-- CONSIGNE --
Recopiez fidèlement le passage de l'extrait sur le parti unifié Rhdp en commençant par « Avant de savoir » et en poursuivant jusqu'à « politiques en France. ».
___ EXTRAIT ___
Le projet de parti unifié Rhdp est-il réaliste vu les ambitions affichées des partis leaders de vouloir conquérir le pouvoir d’Etat en 2020 ?
Avant de savoir si c’est une ambition réaliste, le problème c‘est de conceptualiser la naissance du parti unifié Rhdp, parce qu’en fait, ce n’est pas un parti qui naît de façon inopinée. Le parti unifié est le résultat de tout un processus. C’est d’abord la transformation du Rhdp (Rassemblement des Houphouëtistes pour la démocratie et la paix) qui a été mis en place en 2005 par un ensemble de partis politiques en France.
L’objectif du Rhdp en 2005, c’était de se constituer en un groupement de partis politiques d’opposition, et l’objectif c’était de combattre le régime en place et d’acquérir le pouvoir d’État et de l’exercer. Donc, c’était d’abord la première mission du Rhdp. Il finit par réussir ce pari en 2011, maintenant le problème se pose au niveau des conditions qui ont prévalu à la création du Rhdp. Au début, il y avait cette envie de vouloir exercer le pouvoir ensemble, mais ce qui était plus important, c’est de lutter contre le régime en place.
En 2011, quand le Rhdp arrive au pouvoir, ils sont encore un groupement de partis. Selon la loi ivoirienne de 93, un groupement de partis est un ensemble de partis politiques qui se mettent ensemble et qui acceptent de conduire un programme de gouvernement ensemble et qui ont les mêmes idéologies, seulement que les partis restent indépendants.
A la réalité du pouvoir, les choses changent parce que finalement le parti unifié devient une condition, une nécessité pour pouvoir pérenniser le régime en place. C’est-à-dire que d’un groupement de partis, on devient un parti unifié. Le parti unifié est plus que réaliste parce qu'à l’épreuve du pouvoir depuis sept ans, ceux qui tiennent le pouvoir se rendent compte que la garantie idéale pour pouvoir pérenniser leur régime, c’est dans le parti unifié qu'ils sont convaincus de rester plus longtemps au pouvoir, donc c’est du réalisme politique : Ils se réclament d’Houphouët-Boigny et la longévité de ce régime est essentiellement dû au parti unique, car le parti unique a créé les conditions de stabilité du régime d’Houphouët-Boigny.
___ DONNÉES ___
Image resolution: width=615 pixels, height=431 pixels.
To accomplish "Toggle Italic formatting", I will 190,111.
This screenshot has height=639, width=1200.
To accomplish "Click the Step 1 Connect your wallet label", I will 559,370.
___
___ DONNÉES ___
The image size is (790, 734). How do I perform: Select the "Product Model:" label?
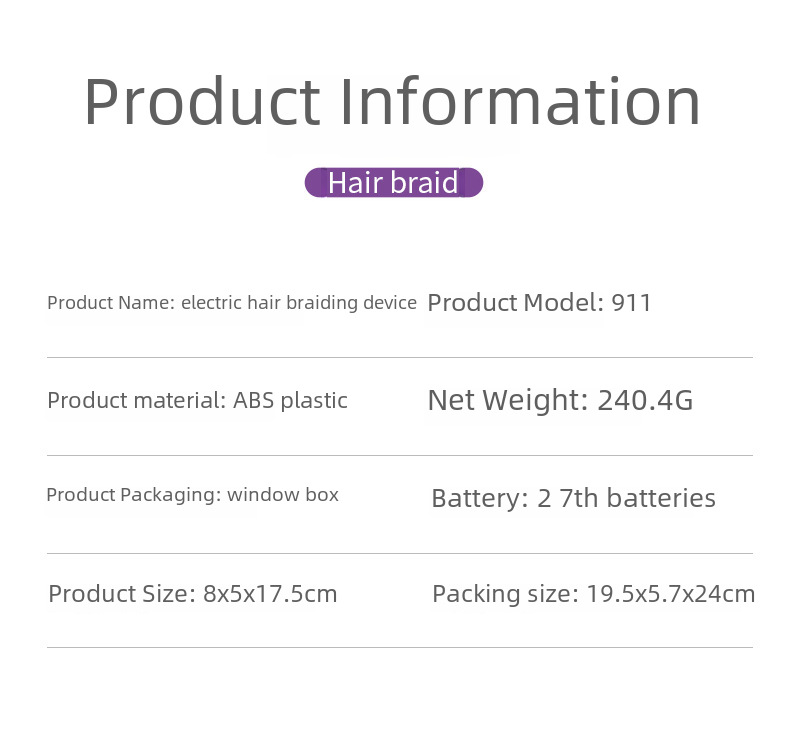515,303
___
-- RÉPONSE ATTENDUE --
Avant de savoir si c’est une ambition réaliste, le problème c‘est de conceptualiser la naissance du parti unifié Rhdp, parce qu’en fait, ce n’est pas un parti qui naît de façon inopinée. Le parti unifié est le résultat de tout un processus. C’est d’abord la transformation du Rhdp (Rassemblement des Houphouëtistes pour la démocratie et la paix) qui a été mis en place en 2005 par un ensemble de partis politiques en France.